EXERCISE INPUT ->
:::::

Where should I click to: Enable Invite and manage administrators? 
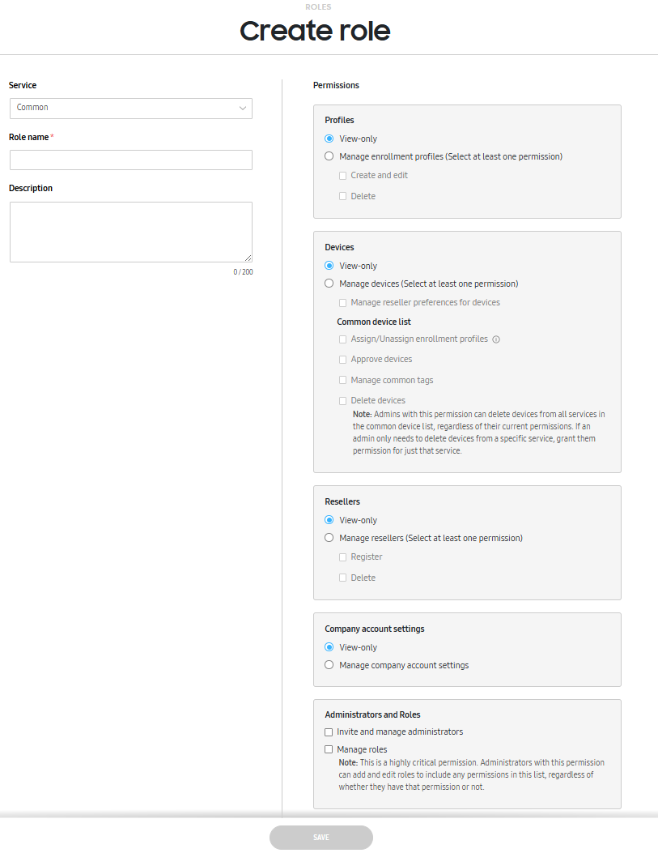coord(329,731)
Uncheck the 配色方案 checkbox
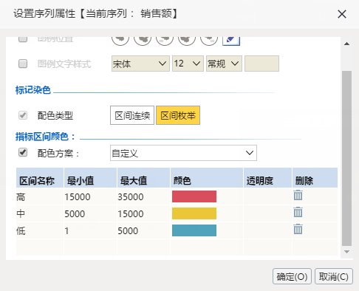The height and width of the screenshot is (291, 359). pyautogui.click(x=23, y=152)
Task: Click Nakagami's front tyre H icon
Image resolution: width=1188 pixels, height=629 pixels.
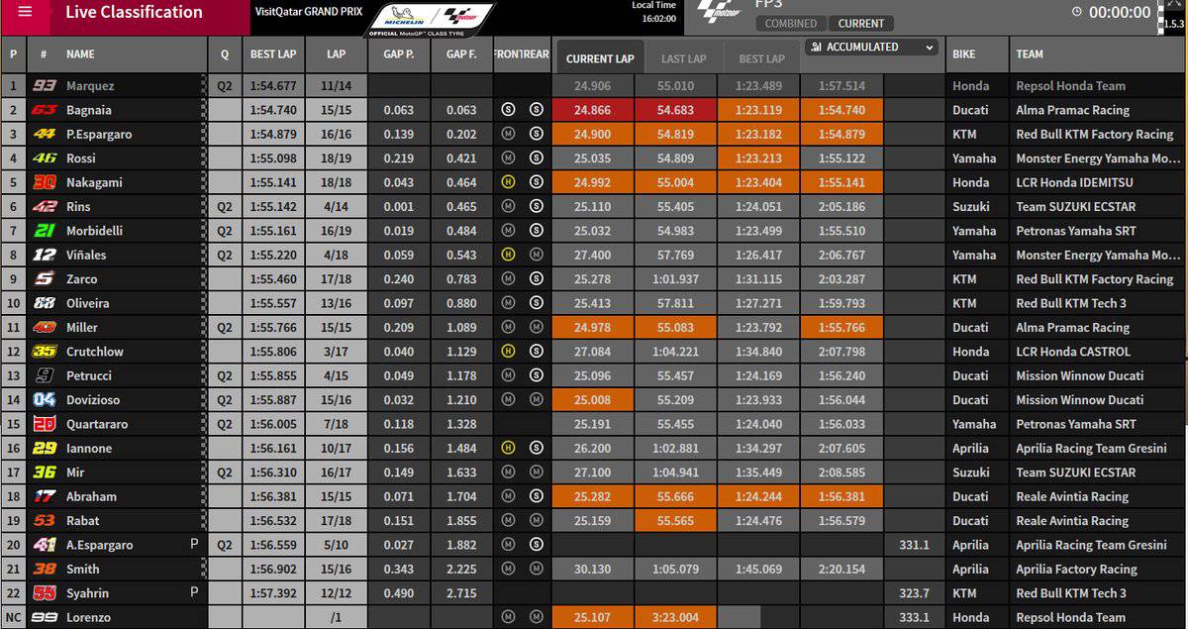Action: 508,182
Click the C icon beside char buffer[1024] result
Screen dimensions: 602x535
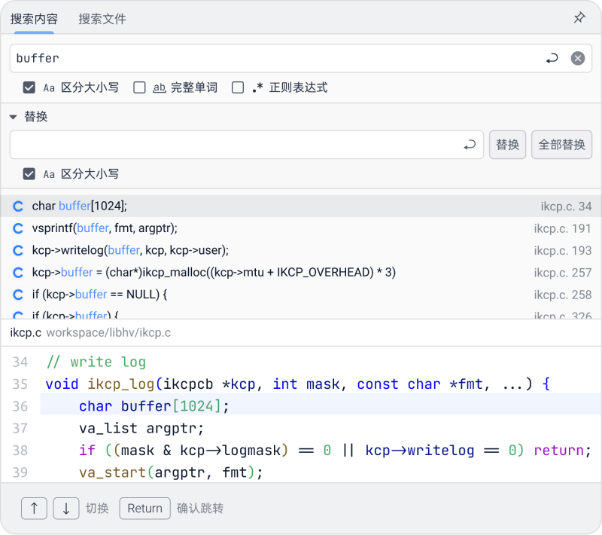17,205
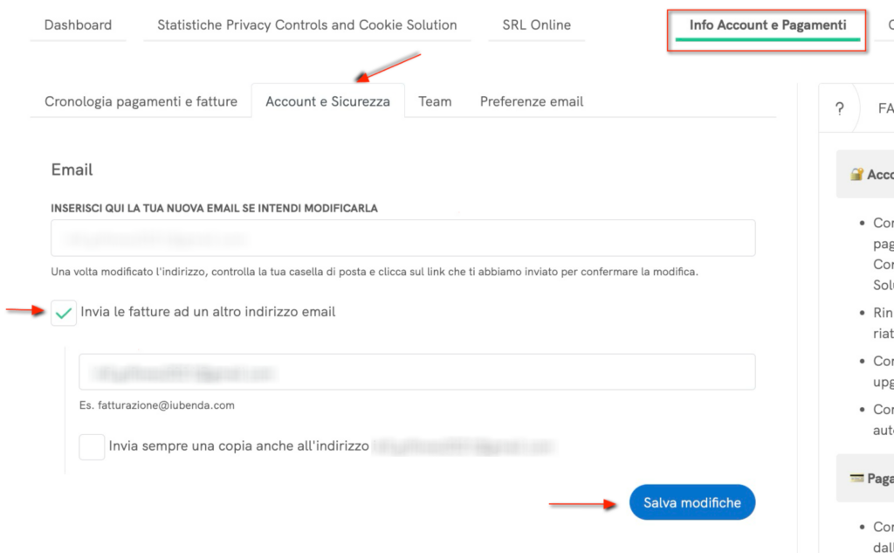Uncheck 'Invia le fatture ad un altro indirizzo' checkbox

click(x=64, y=312)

:::::

Pictures stay out; output the lines from the top of the listing above through the line containing "Click the C", exactly as they stand.

ANSWER SECTION ->
Where should I click to: Enable Invite and manage administrators? 
coord(329,731)
Uncheck the 配色方案 checkbox
The height and width of the screenshot is (291, 359). pyautogui.click(x=23, y=152)
Task: Click Nakagami's front tyre H icon
Image resolution: width=1188 pixels, height=629 pixels.
Action: 508,182
Click the C icon beside char buffer[1024] result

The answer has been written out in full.